*Records provided:*
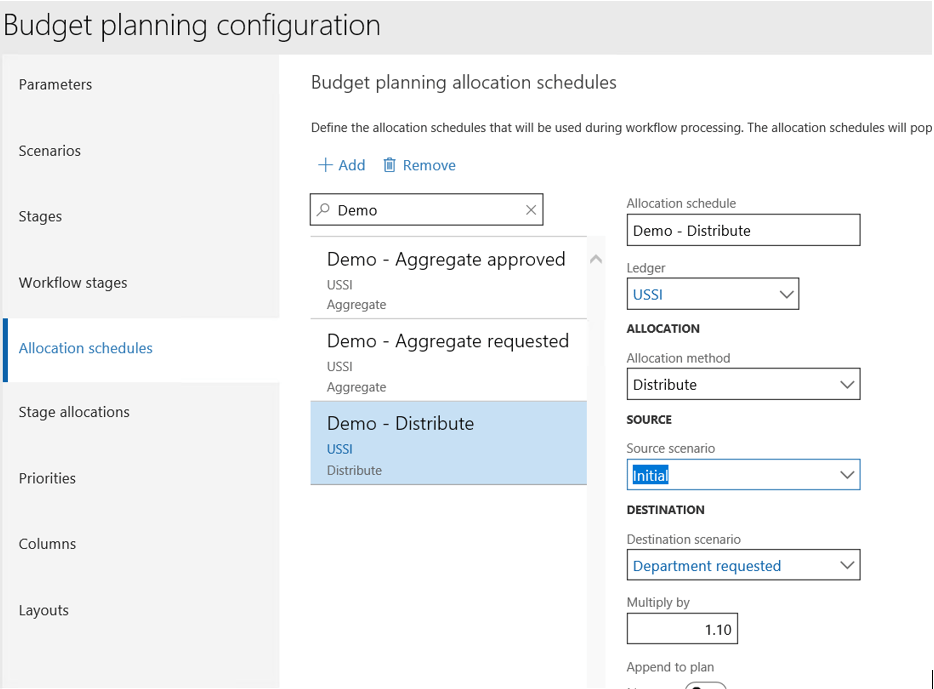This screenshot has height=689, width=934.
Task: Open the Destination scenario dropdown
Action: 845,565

---

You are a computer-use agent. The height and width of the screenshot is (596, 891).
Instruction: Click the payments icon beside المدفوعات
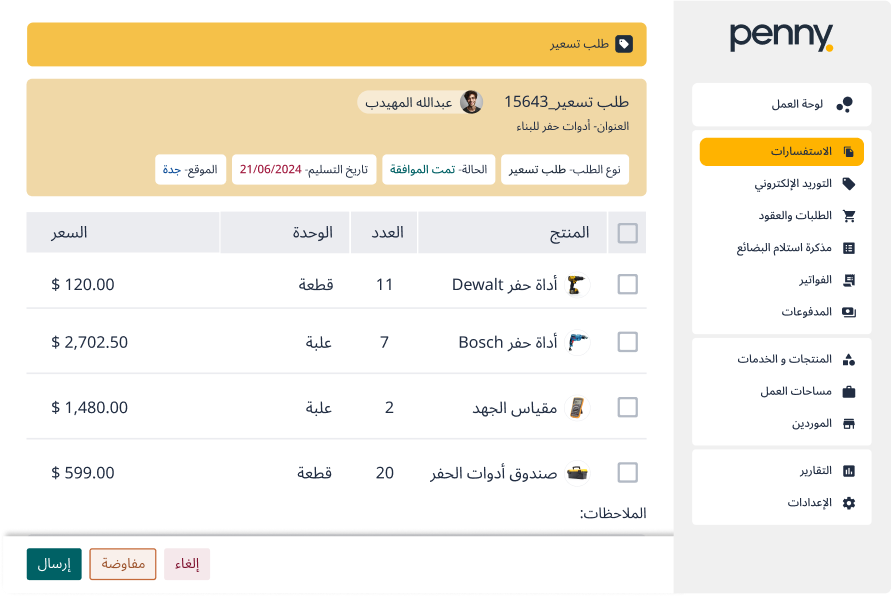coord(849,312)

...

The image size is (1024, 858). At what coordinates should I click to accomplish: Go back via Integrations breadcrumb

*Exercise objective:* Transcribe the data from the line containing "You are a computer-use" up to and including the line containing "coord(849,312)", leaving out the pictures.

*Answer to the problem:*
You are a computer-use agent. The height and width of the screenshot is (596, 891).
Instruction: Click the payments icon beside المدفوعات
coord(849,312)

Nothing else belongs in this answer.